§ **Exercise prompt**:
Exactly the lines from the line with "Instruction: Click right end of 内容 input box" through the final line of the records below, both ends included, are to be set down. Do not include pictures.

** Opening Material for this exercise block **

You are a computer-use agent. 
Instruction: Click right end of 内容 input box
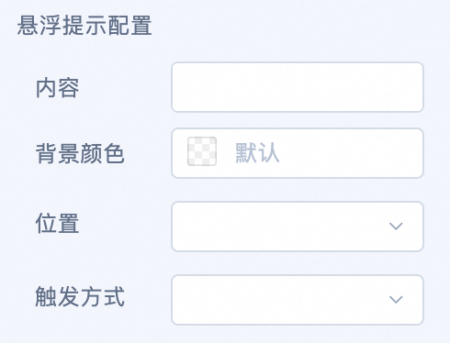[x=404, y=87]
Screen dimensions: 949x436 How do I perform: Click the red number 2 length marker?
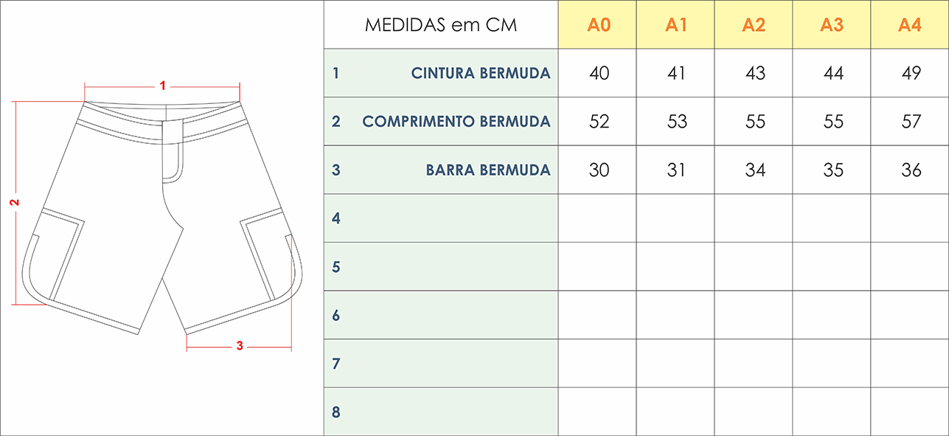pos(14,203)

** Closing Material for this exercise block **

§ **Answer to the problem**:
Instruction: Click right end of 内容 input box
[x=404, y=87]
Screen dimensions: 949x436 How do I perform: Click the red number 2 length marker?
pos(14,203)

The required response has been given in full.